Nice to know others are suffering from the valley infreno except for me!!

I think Michal does have a good point that you are quick to dismiss everyone's point because in a way that gives you a shield to stand behind: "oh I've tried that and it doesn't work."

Maybe you should try a session of therapy, it can't hurt. But honestly I think more than advice, you need time off from worrying all the time, and as much as you like to blog, eezie is right that blogs will not lead you to any conclusions but just get you thinking more, which does not sound like something you need to be doing right now.

Eliyahu said...

HH, would you send me your email address?

mother in israel said...

I have a different way of looking at it, which I don't believe has been addressed. Let's leave your wife out of it for a minute and say you were solely in charge of their upbringing. Is it important for you that they live a Jewish life and raise their own children as Jews? Because outside of Israel (and even within) the prevailing secular or Christian culture is so strong that parents who don't actively offer an alternative to the general culture do not have a chance. I have an online friend who happens to be married to a Jew. Her Jewish identity consists of feeling uncomfortable walking into a church and not celebrating Christmas. She can take or leave going to a seder. Her husband is even more assimilated. That's not much to pass on to your children.
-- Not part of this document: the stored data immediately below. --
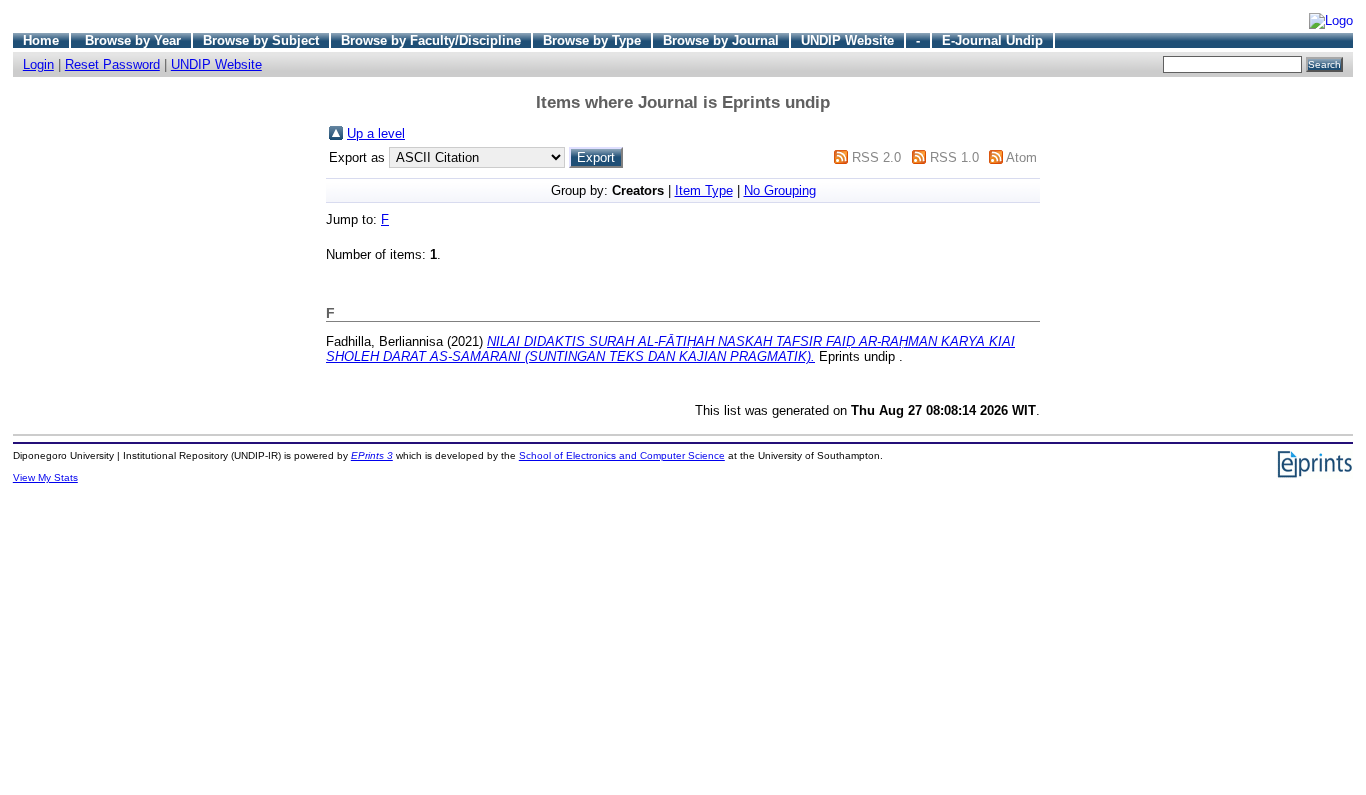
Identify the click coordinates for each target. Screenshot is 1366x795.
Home (41, 40)
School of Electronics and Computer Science (622, 455)
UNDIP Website (847, 40)
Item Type (704, 190)
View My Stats (45, 477)
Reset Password (112, 64)
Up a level (376, 133)
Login (38, 64)
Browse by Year (133, 40)
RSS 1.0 (954, 157)
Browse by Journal (721, 40)
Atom (1021, 157)
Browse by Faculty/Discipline (431, 40)
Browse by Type (592, 40)
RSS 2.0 (876, 157)
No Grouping (780, 190)
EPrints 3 (372, 455)
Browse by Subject (261, 40)
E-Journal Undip (992, 40)
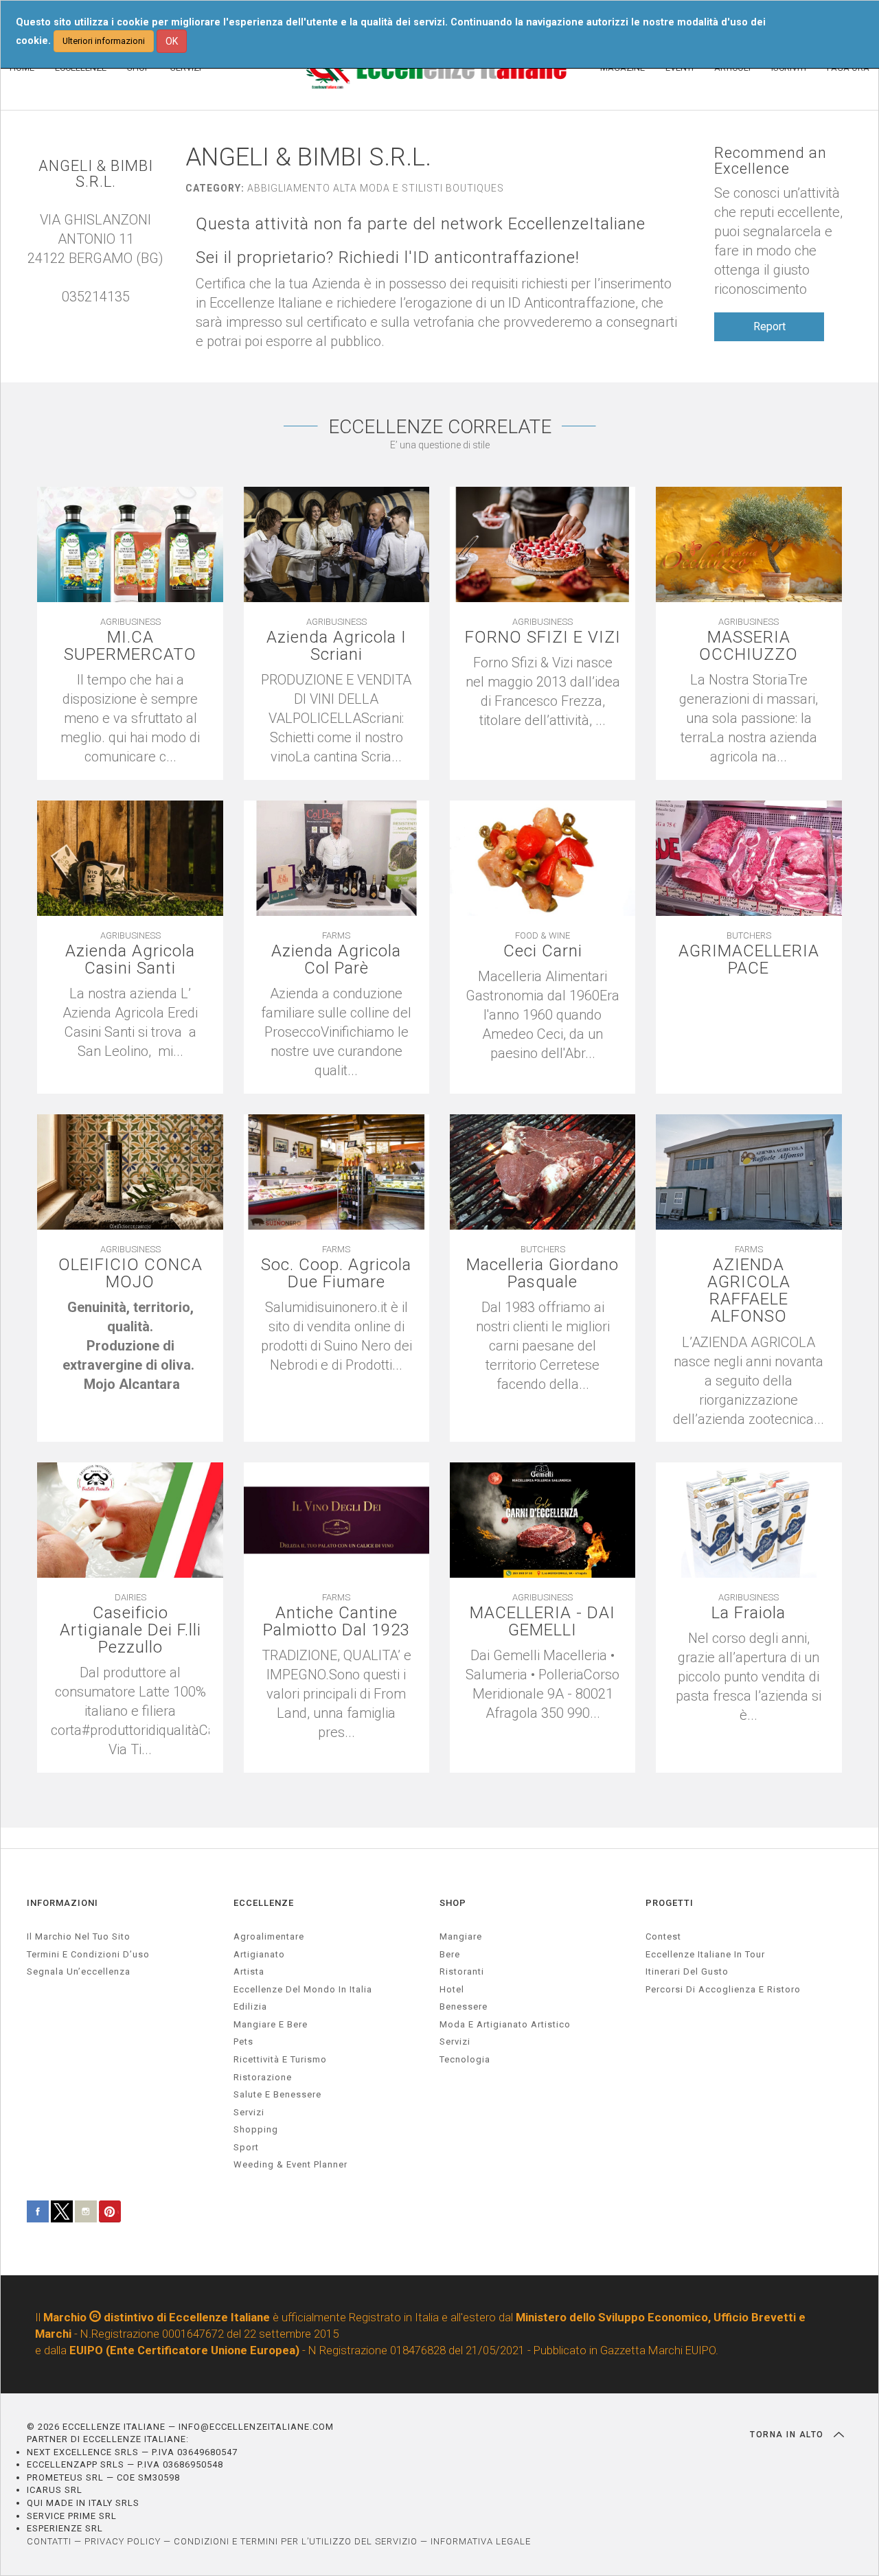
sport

A lot of her identity she received through osmosis from the Jewish clan she grew up with, but her children are one generation removed from Yiddishkeit. Fortunately she decided to send her children to a Jewish school for now but I don't know if that will be enough. Do you want your chldren to know Jewish history, holidays, Jewish ethical teachings, texts and so on? Or would you be happy if they grew up to be moral and self-sufficient individuals, but not very Jewish? If it's important to you that they continue the Jewish chain, I think you might need to choose to continue to observe Jewish traditions in the home as much as possible, despite your doubts. And not leave it all to your wife. Early childhood experiences are very powerful. If not, well, I guess you will have some tough choices. Good luck.

Anonymous said...

Get rid of Judaism, and I believe the problem is solved.
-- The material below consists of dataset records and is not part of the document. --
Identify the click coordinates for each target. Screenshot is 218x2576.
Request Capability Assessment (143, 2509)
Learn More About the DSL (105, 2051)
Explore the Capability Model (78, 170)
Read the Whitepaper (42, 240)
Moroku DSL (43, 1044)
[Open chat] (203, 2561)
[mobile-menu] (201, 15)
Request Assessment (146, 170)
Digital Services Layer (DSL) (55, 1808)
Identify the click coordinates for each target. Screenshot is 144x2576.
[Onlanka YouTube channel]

Holy Hyrax- A week on, I've just re-read the entire thread. And it seems that you don't appear to be looking for answers at all: You are quick to dismiss anyone's valid points. I suspect that you have already written your own narrative for the future and you are hiding behind it.
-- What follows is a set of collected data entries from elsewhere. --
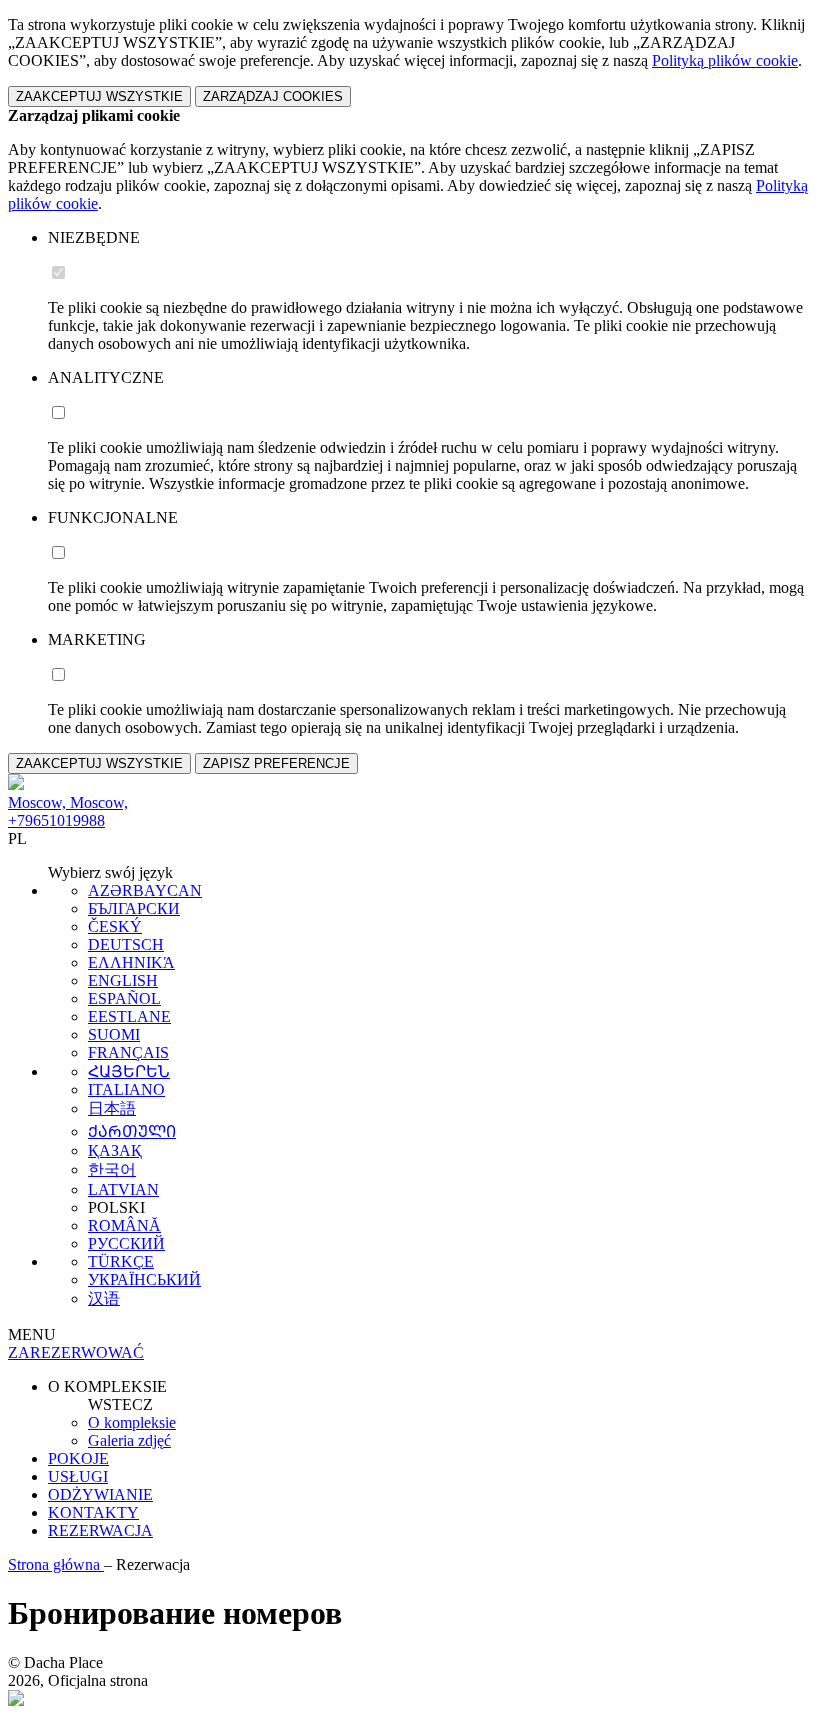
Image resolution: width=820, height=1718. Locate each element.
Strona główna (56, 1564)
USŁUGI (78, 1476)
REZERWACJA (100, 1530)
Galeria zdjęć (129, 1440)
The more I read your responses, the more your predicament and state of mind is becoming clear to me. I do not believe you when you say that your attitude to Judaism is the only problem in your life, whatever "evidence" you have from talking to random psychologists. Well here's some advice from another random therapist: You need help, and fast, to sort out your very serious issues. If not for you, then for the sake of your family. I would avoid a "Rabbi who specialises in Kiruv"-as that is clearly the last thing you need. Instead, get a decent therapist who can help you work things out, and stop hiding behind this problem and confront your true fears. Drugs don't have to enter the equation, but nothing is going to happen for you unless you start being honest with yourself.

All the best.

Anonymous said...

Hi there. Doubt and struggling with same, and asking the questions you are, are part of the human condition. It's the people who don't have any doubts that really scare me. That being said, I would also look into ways of dealing/alleviating the depression. It's something I've struggled with too, and it can cloud everything. Hang in there!